Dietary advice to manage hay fever and nourish a healthy microbiome:

  • Eat vegetables – and lots of them! – that’s what gut bacteria need, but onions and garlic are particularly useful because they contain a natural antihistamine called quercitin, a flavenoid with anti-inflammatory properties.
  • Locally produced honey – immunologists suggest that eating tiny particles of the very allergen that’s causing your hay fever can help to reduce sensitivity, but you need to eat around a tablespoon of it at least three times a day. Look out for a producer at your local farmer’s market .
  • Lemon grass or Cammomile tea may help both as decongestant and antihistamine.
  • Oily fish like salmon, mackerel and sardines contain anti-inflammatory omega-3 fatty acids, and studies show this may reduce the prevalence of allergic rhinitis.
  • Vitamin C also helps the body break down histamine so eat a portion of fresh fruit twice a day.



1 Bellanger AP et al., (2012) Reactions of airway epithelial cells to birch pollen grains previously exposed to in situ atmospheric Pb concentrations: a preliminary assay of allergenicity. Biol Trace Elem Res. 150(1-3):391-5.

2 Kelly D et al., (2007) Importance of microbial colonization of the gut in early life to the development of immunity. Nutrigenomics 622(1-2):58-69

3 Lynch SV & Boushey HA. (2016) The microbiome and development of allergic disease. Curr Opin Allergy Clin Immunol. 16(2):165-71.

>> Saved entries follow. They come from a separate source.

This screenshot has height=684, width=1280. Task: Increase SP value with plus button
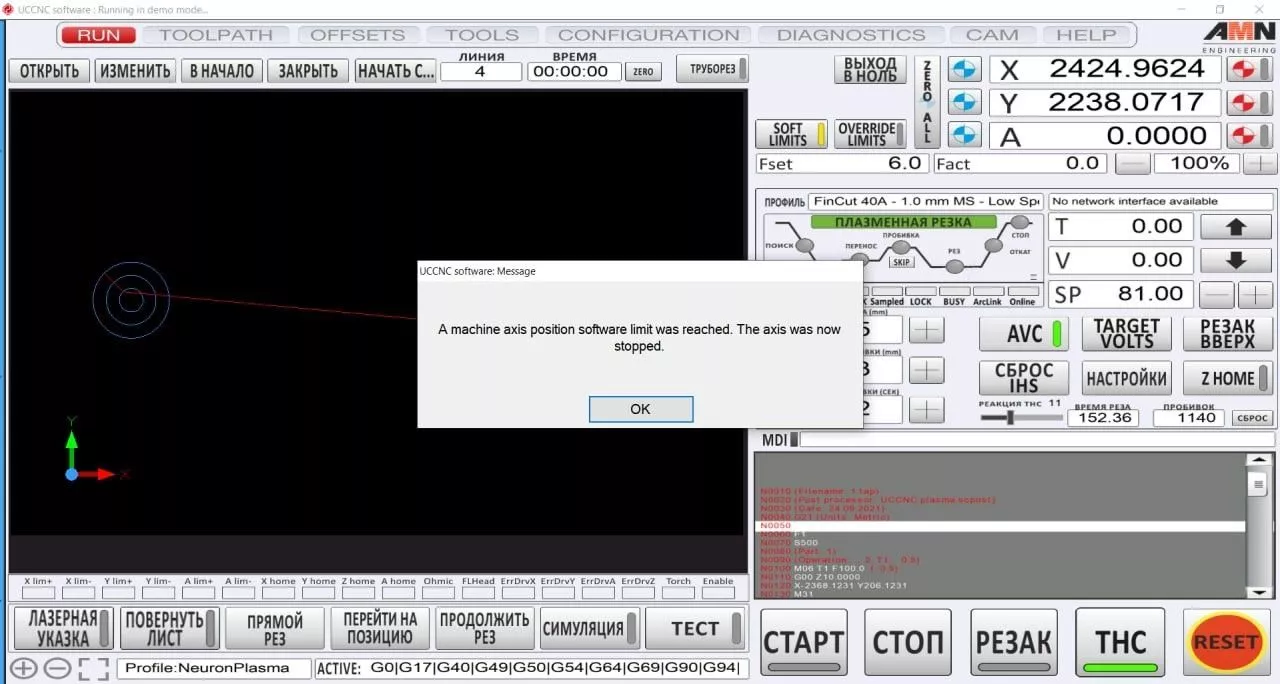pos(1254,294)
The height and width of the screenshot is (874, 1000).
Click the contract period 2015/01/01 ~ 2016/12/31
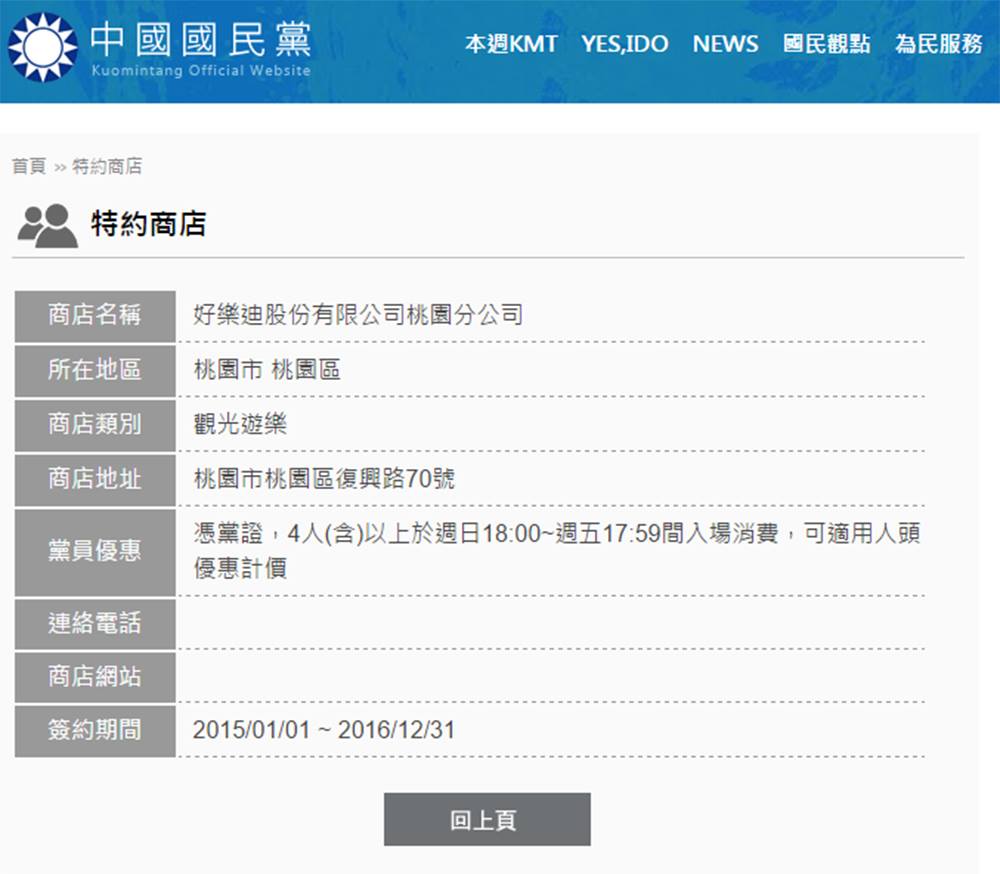(x=323, y=730)
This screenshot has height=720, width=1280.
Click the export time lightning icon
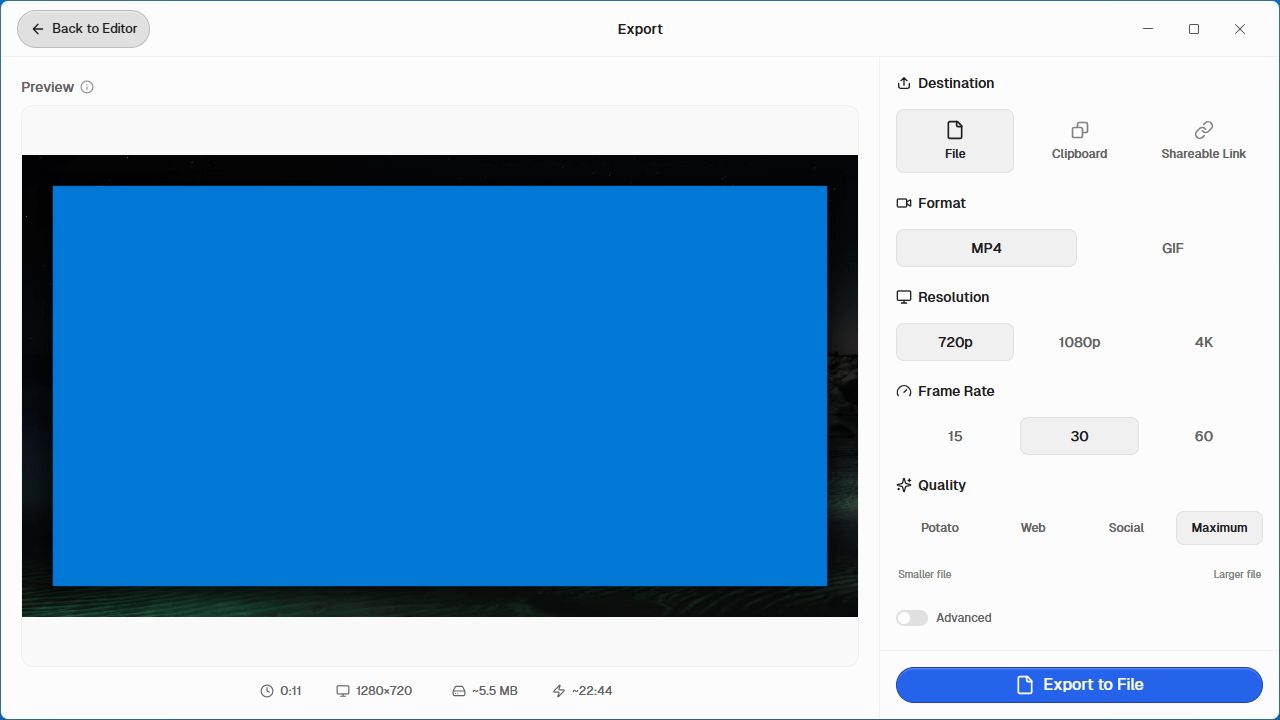559,691
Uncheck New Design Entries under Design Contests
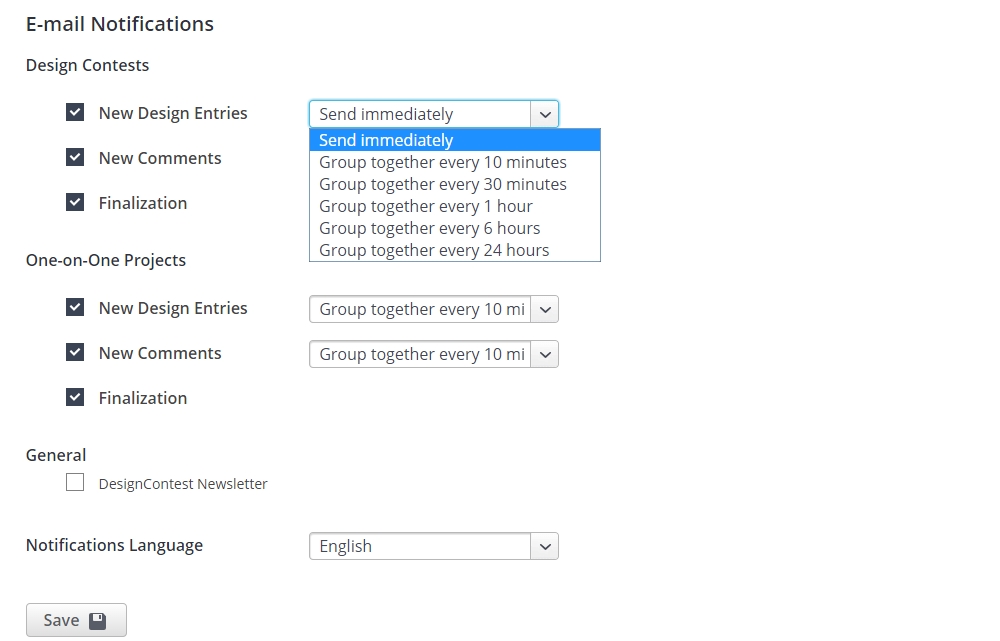The image size is (1000, 641). click(75, 112)
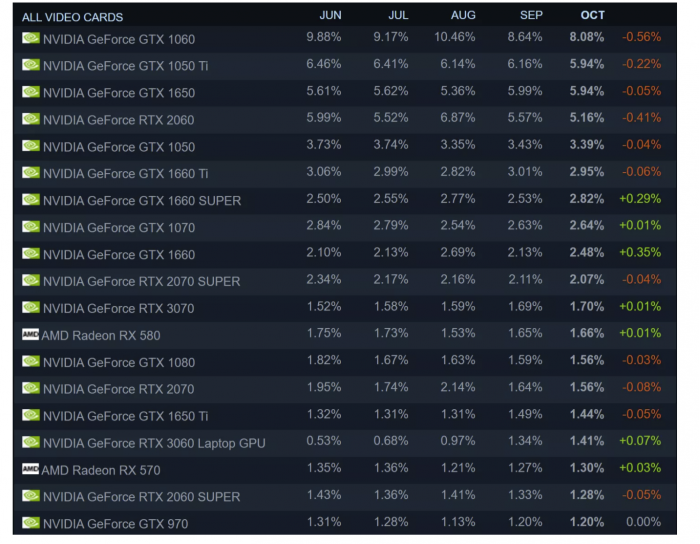Screen dimensions: 700x544
Task: Click the NVIDIA icon next to RTX 3070
Action: pos(31,308)
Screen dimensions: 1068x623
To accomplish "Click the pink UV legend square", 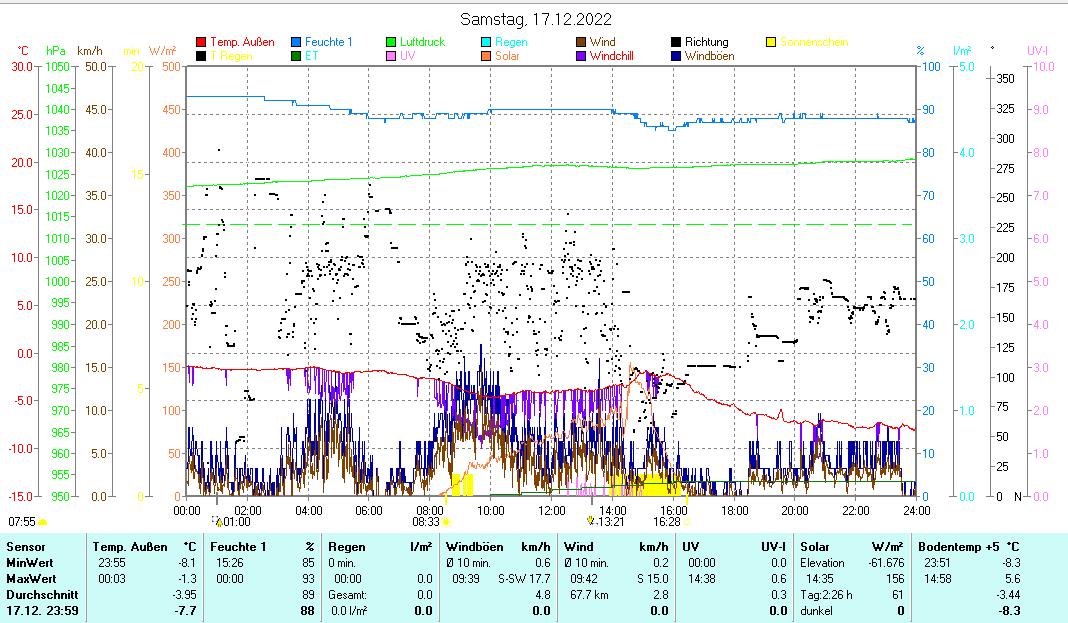I will 392,56.
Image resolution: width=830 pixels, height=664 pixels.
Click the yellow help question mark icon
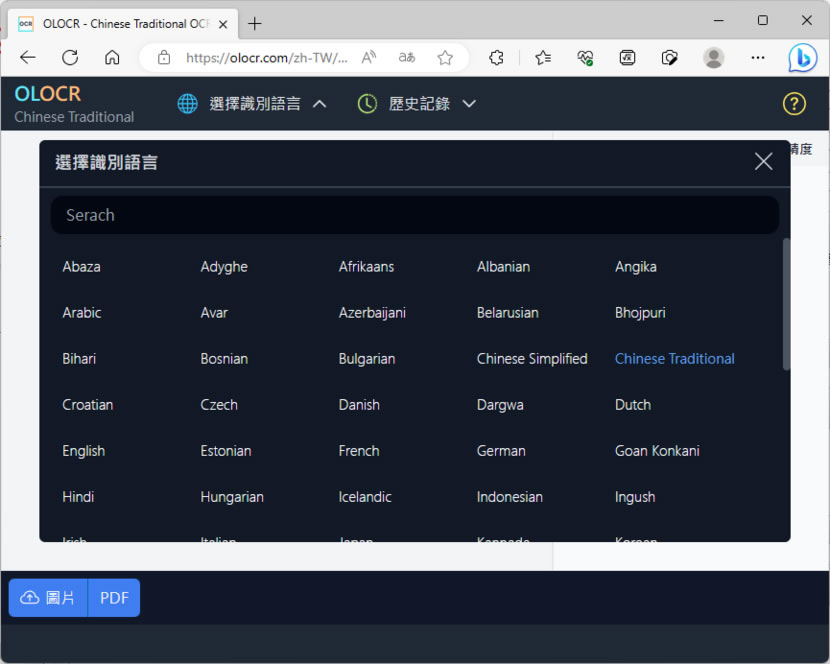pos(794,104)
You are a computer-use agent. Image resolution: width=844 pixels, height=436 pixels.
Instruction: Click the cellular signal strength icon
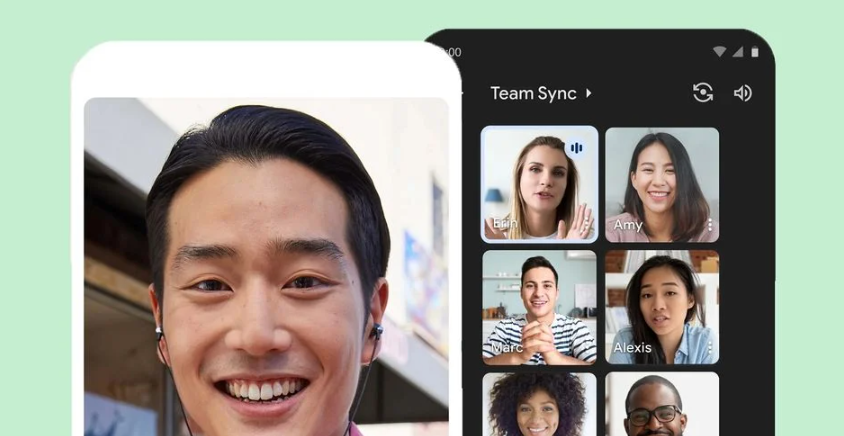pos(737,52)
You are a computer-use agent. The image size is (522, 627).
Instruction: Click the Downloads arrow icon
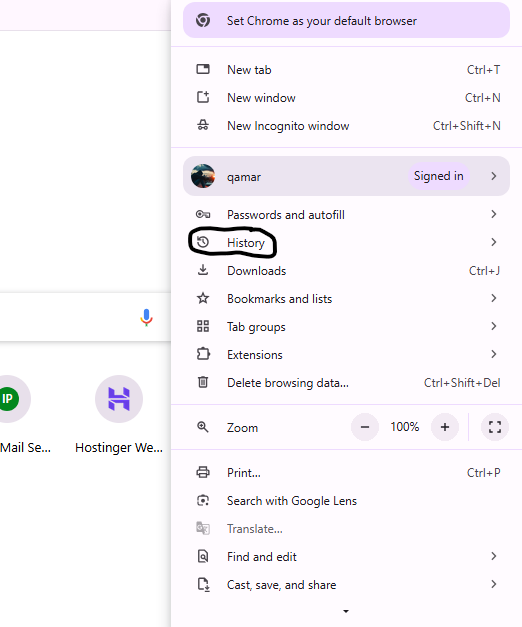click(203, 270)
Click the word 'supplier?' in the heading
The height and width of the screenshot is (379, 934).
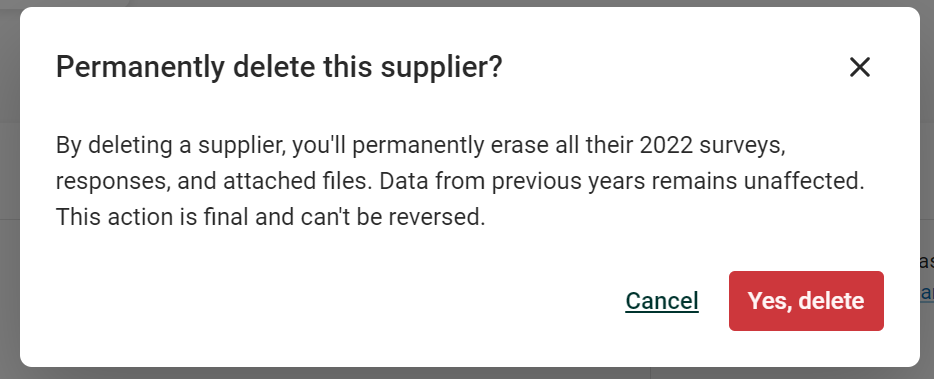pyautogui.click(x=442, y=68)
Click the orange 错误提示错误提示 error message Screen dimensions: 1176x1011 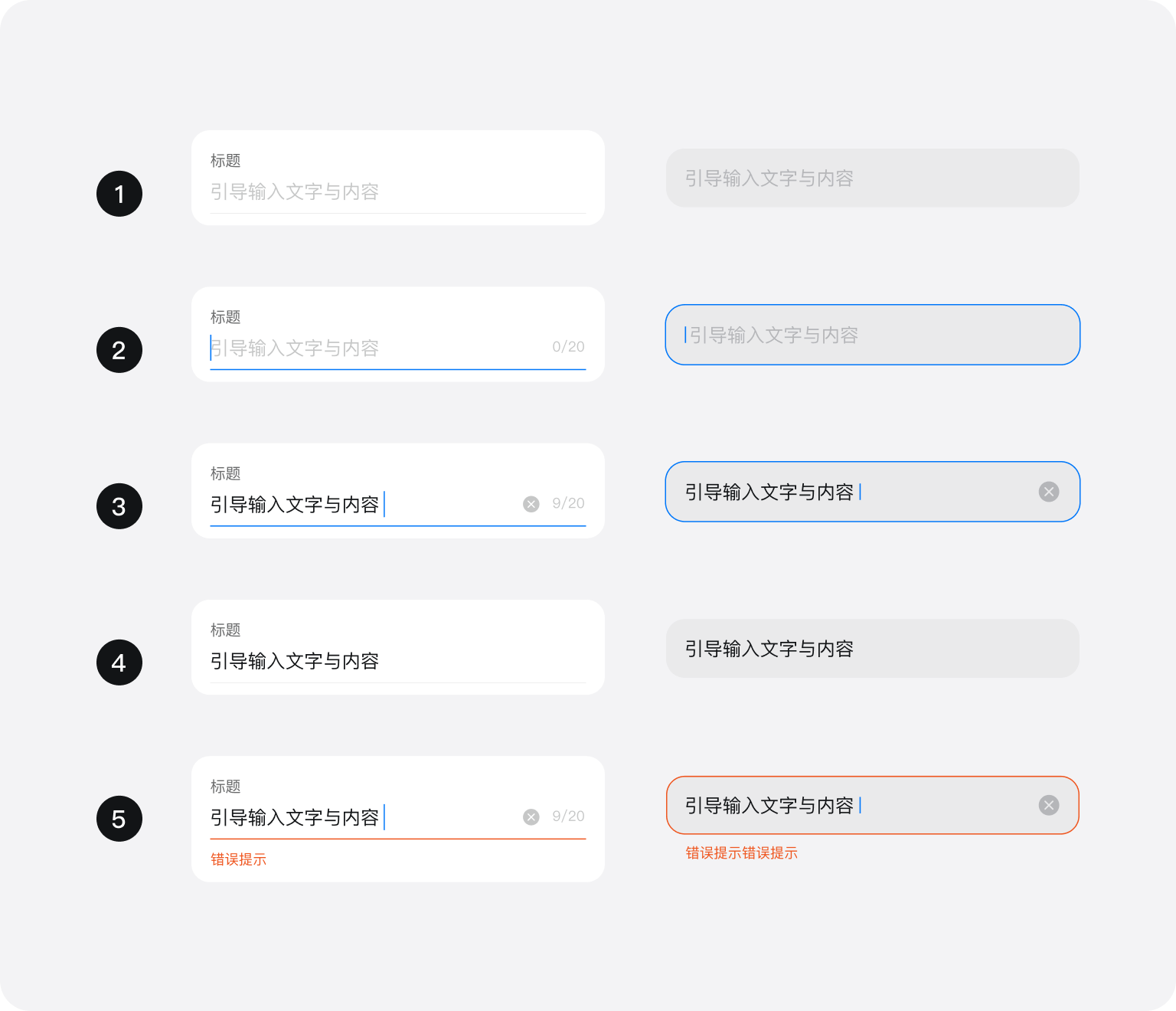[x=741, y=853]
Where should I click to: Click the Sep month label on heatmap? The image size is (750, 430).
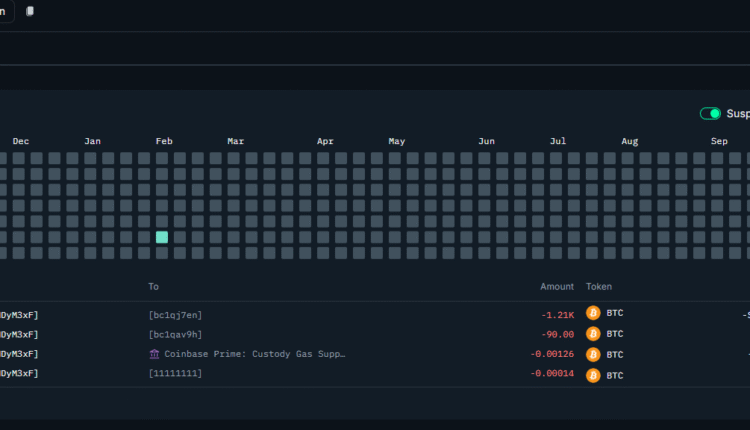[719, 142]
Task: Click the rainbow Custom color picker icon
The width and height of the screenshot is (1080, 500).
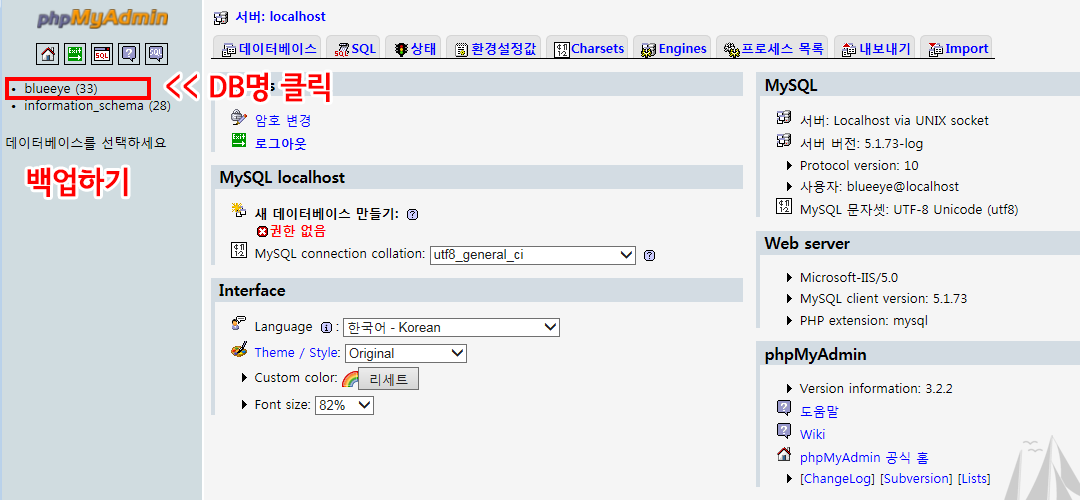Action: click(350, 379)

4 Costa DJ et al., (2014) Efficacy and safety of the probiotic Lactobacillus paracasei LP-33 in allergic rhinitis: a double-blind, randomized, placebo-controlled trial (GA2LEN Study). European Journal of Clinical Nutrition 68(5):602-7

5 Karuppagounder V et al., (2016) Molecular targets of quercetin with anti-inflammatory properties in atopic dermatitis. Drug Discov Today. pii: S1359-6446(16)30037-X.

6 Miyake Y  et al., (2007) Fish and fat intake and prevalence of allergic rhinitis in Japanese females: the Osaka Maternal and Child Health Study. J Am Coll Nutr. 26(3):279-87.